Steven, your random number generator is garbage.
Of course Meir is right about the coin flips. It’s amazing that some posters seemed to think otherwise. Is it an “appropriate” analogy for GCM’s? That’s debatable. Analogies usually aren’t perfect.
I prefer the stock market analogy. I would have much more confidence in a forecasted rise in the Dow for 50- year period than a 1-year period. Why? Because I have observed the market has fluctuated a lot from year to year, but has risen over the long term. Average global temperature, like the stock market, fluctuates from year to year but has been rising over the long term.

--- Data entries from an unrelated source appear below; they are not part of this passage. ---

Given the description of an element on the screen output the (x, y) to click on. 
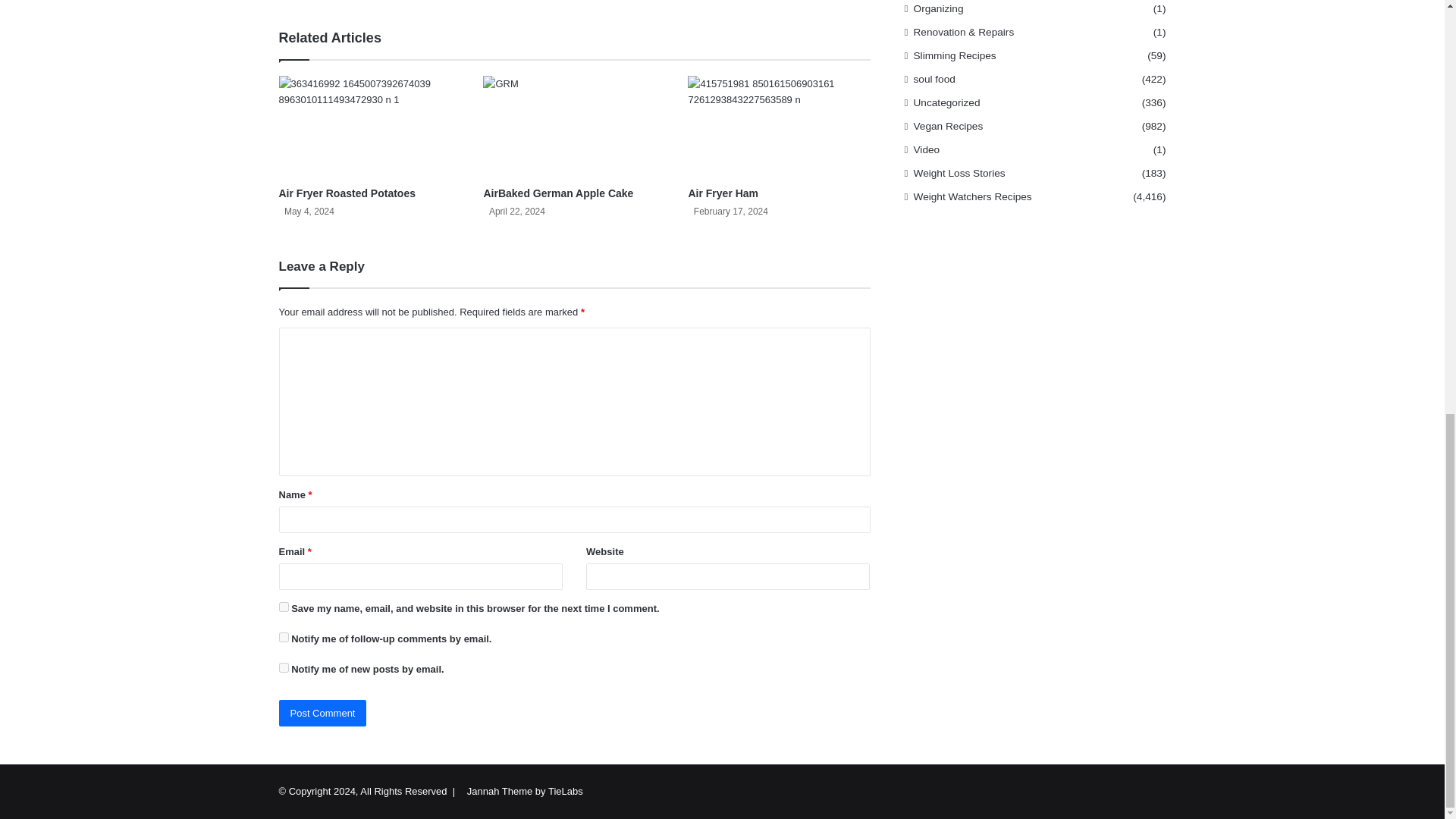
Post Comment (322, 713)
AirBaked German Apple Cake (558, 193)
yes (283, 606)
Air Fryer Ham (722, 193)
subscribe (283, 637)
Post Comment (322, 713)
Air Fryer Roasted Potatoes (347, 193)
subscribe (283, 667)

So to avoid the accumulation of errors in climate models, you avoid iteration and for every forecast you calculate out for x amount of time from the same base year. Using your verified set of equations that only require the starting conditions and time elapsed, most likely.
Someone let me know if and when they can do that.
Tom_R (12:39:09) :
It is interesting how bad the Visual Studio rand() function is. I often use the KISS RN generator at work.
http://www.fortran.com/kiss.f90
The random number generator used in the coin toss trials above is obviously not very random. The dots have an almost mirror image on each side. The dots should be much more randomly distributed, though probably in something like a bell curve. Many programming languages have very poor random number generators. Even good random number generators often can’t even come close to ideal behavior. For example if a random number generator is asked to return a random number in a range, it is often the case that the generator is only capable of returning an extremely small portion of the possible numbers in the range before it starts to return the same sequence of numbers again. The Wikipedia article on this subject is interesting.
REPLY: See the updated run, refresh the page.
Wren (12:41:26) :
Your argument boils down to “temperatures are rising.” In that case, a simple extrapolation is more valuable than $500 million supercomputer GCM simulation.
http://docs.google.com/View?id=ddw82wws_5998xrxhzhc
According to the long term GISS trend, temperatures will rise about 0.6C by the end of the century.